Monday, January 10, 2011

Things that are great about Belgium

When I lived in Norway, I thought I lived in the best country in the world, and chances are that I did. But darn it, this place is pretty neat. Here are nine things that make Belgium a pretty great place to live in - at least to a guy who used to live here. Most of it is food, for some reason.

1. The location

I used to live at the end of the world, in what now feels like one of the most desolate places on the planet. Of course, I didn't know any better at the time. Now I live in a country with a population density higher than Japan, featuring Brussels, "the capital of Europe", and some pretty interesting neighbouring countries including France, Germany, and the Netherlands. I'm a 2-hour train ride away from London and Paris and only 30 minutes away from the statue of the little peeing guy.

"Well, hello there."

2. The health care system

Being a (type 1) diabetic I've already been to the hospital here a fair few times. I use a public hospital in Brussels with an excellent diabetes clinic, and the care I receive there is overwhelmingly good.

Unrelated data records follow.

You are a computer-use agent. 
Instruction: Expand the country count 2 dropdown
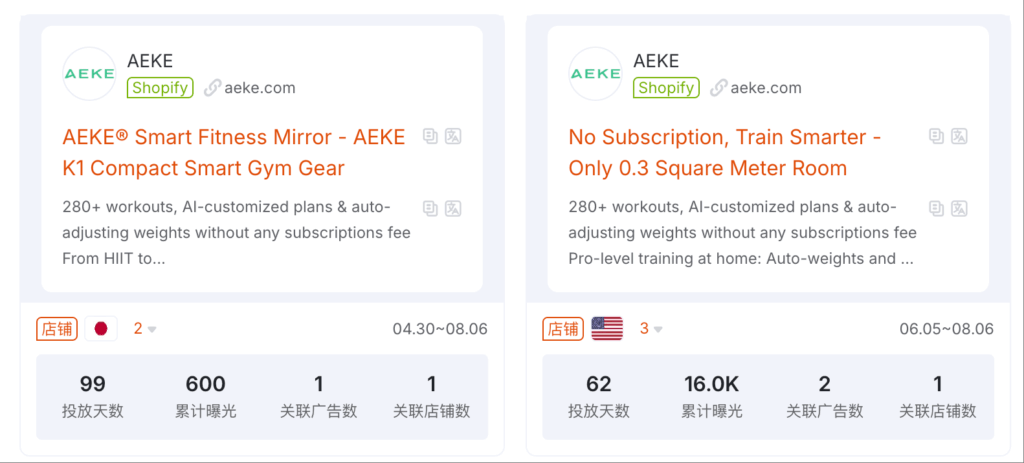tap(145, 329)
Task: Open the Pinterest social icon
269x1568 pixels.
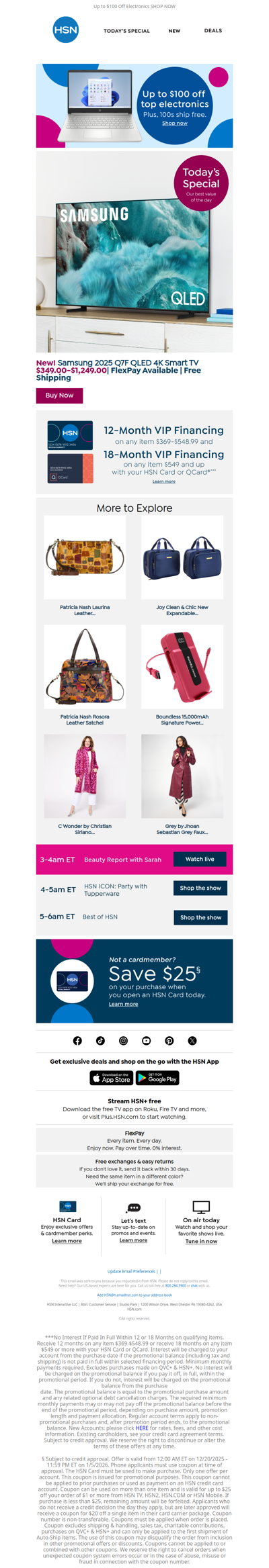Action: coord(169,1040)
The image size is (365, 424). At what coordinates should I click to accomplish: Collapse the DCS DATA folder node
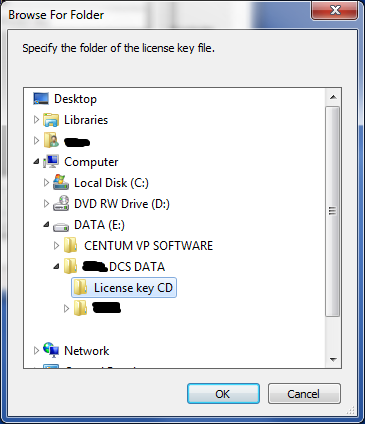(x=56, y=266)
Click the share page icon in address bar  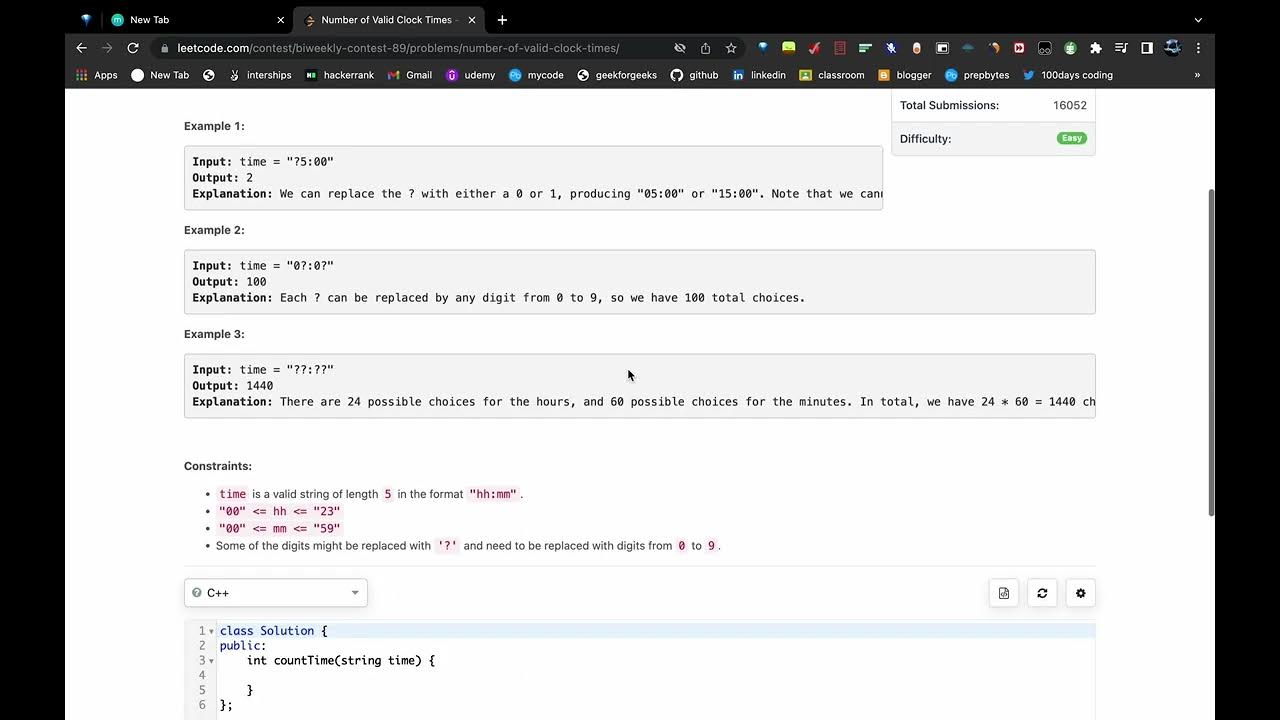pos(705,48)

In Belgium, you pay the full cost of your health care, but this is reimbursed by your welfare organ of choice (examples are the socialist welfare and the Christian welfare). Thanks to my hospital's "convention diabetique" I don't have to pay a single cent for my considerable and expensive supplies.

3. Public transportation

As bad as it gets sometimes, anything is better than Northern Norway. I thought a "train" was some kind of shellfish until I moved to Belgium. Here, no place is too small to have its own train station, even if it is only a small platform with a bench and a loudspeaker. The prices are fair, too. Now if they'd only do something about all the delays...

4. Belgian waffles

More specifically, Liège waffles (see above picture). If you see a "Belgian" waffle outside Belgium, it will most likely be in the slightly different Brussels style - which was actually invented in Ghent. However, by far the most common waffle in Belgium is the Liège waffle, which was actually invented in Liège. Get one that's fresh and warm, put some whipped cream and cherry sauce on that thing and take a bite out of heaven.

You can also have two with chocolate,
but they might make you giggly.

5. Belgian chocolate

Belgians do not only make some of the world's best chocolate, but they have some spectacular ways to serve it. My first experience with a chocolate fountain was at a wedding last autumn. It was freaking awesome.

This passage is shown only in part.